Overview
- Legislative body: Federal Parliamentary Assembly
- Meeting place: Ethiopian Parliament Building, Addis Ababa
- Term: 4 October 2021 – 2026
- Election: 2021
- Opposition: NaMa EZEMA GPDO
- Website: www.hopr.gov.et

= Legislative session of Ethiopia =

In Ethiopia's legislative system, the parliamentary session takes place with regular meetings of parliamentarian on Tuesdays and Thursdays, standing committee tasks. Extraordinary and special meetings called by the speaker. The regular meeting attended by the prime minister broadcast on national television. The period is when the member of parliaments expected to appear formally and usually wear suit or traditional attire.

Live or replayed broadcast of the session typically begins two days per week. Many officials discontented with the session. For instance, in October 2012, Abay Tsehaye, a senior official of TPLF commented that the "parliament’s program on Ethiopian Television is the least attractive."

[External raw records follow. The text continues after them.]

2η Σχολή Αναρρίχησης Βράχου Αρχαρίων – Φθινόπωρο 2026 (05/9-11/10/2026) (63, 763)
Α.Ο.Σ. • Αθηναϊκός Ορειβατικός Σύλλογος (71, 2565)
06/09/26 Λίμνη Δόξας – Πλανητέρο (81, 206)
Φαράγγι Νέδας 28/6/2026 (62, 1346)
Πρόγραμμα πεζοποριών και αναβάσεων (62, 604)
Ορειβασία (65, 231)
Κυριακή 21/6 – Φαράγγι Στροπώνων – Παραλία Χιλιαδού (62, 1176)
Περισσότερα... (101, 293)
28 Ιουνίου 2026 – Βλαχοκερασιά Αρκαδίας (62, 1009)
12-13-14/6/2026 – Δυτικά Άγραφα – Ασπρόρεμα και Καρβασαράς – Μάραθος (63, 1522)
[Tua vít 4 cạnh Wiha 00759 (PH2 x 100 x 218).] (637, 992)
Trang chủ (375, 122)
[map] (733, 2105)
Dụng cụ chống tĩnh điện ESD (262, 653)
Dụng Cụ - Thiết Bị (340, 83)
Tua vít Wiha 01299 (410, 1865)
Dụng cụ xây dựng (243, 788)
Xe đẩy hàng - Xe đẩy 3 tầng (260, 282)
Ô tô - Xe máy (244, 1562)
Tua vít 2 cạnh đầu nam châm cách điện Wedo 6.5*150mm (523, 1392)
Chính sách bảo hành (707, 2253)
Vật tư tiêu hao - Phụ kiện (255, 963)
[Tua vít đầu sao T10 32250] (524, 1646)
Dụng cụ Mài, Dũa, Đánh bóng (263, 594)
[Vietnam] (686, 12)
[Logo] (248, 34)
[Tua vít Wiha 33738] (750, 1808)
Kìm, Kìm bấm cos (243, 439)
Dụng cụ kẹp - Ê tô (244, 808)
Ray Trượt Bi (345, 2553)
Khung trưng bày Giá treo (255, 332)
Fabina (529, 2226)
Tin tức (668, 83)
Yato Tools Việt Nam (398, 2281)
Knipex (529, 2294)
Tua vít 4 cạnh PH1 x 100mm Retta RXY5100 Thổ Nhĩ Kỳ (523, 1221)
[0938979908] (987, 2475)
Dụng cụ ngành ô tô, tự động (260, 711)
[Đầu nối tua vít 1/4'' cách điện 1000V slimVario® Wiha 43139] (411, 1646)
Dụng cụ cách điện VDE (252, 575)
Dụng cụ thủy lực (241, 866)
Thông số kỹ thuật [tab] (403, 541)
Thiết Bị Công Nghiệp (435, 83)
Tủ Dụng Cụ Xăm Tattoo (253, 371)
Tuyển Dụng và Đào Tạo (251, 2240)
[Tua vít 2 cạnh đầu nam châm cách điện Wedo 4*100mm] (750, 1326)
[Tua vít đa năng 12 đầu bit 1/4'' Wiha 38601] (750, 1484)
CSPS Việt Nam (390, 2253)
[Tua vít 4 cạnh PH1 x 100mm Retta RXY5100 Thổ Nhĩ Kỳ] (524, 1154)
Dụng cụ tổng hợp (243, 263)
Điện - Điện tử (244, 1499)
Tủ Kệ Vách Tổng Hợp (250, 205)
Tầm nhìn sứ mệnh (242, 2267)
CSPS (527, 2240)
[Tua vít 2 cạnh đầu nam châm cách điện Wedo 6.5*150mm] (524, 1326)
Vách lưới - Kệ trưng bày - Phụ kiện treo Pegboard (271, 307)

== Imperial parliament (1931–1974) ==
The Chamber of Senate internal regulation of the 1931 Imperial parliament also slightly similar but different in dress codes for the Speaker of the House and guards of the parliament. At the first day of the Senate meeting, the members take an oath in front of the emperor, giving gratitude of His Majesty in contest of the emperor or the president of the Senate. The Senate meeting takes place from 10 a.m. to 1 p.m, throughout week, except for weekends or holidays.

The Emperor Haile Selassie delivered opening speech towards the two chambers while the MPs should stand until he finishes the speech. The duration of lengthy speech of Selassie would exhaust some of MPs, leading to lose consciousness. The ritual has been removed when Prince Aserate Kassa advised the emperor of their fainting. Article 21 of the regulation stipulated the duration of speech that "a member who wants to speak shall stand and apply of the president. He may not speak until the president follows him to do so." Once the speech is in motion, "the President shall stop the speech of a member when it becomes no longer relevant to the subject being discussed". This furtherly elaborated the voting, meetings and president's/vice president's communication with the emperor.

== FDRE parliamentary (1995–present) ==
Since 1995, both the House of People's Representatives (HoPR) and the House of Federation (HoF) members wear black suit and sometimes traditional attire followed by the playing of national anthem, oath-taking ceremony according to the constitution and opening speech by the president. After that, the Speaker of both houses elects the speaker, deputy speaker and the naming’ of the prime minister once in a five years.

The meeting takes place in the first Monday of the first month of the year, i.e. in the September of the Ethiopian New Year. While the parliamentary setting varies, the dress code, meeting halls and the seating placements are all predetermined. Regular meetings take place on Tuesdays and Thursdays from 09:00 to 12:00 a.m and if agenda not finalized, it would be on 2:30 to 5:00 pm. During session, members who would like to intervene speeches to ask question should first request the Speaker and the members.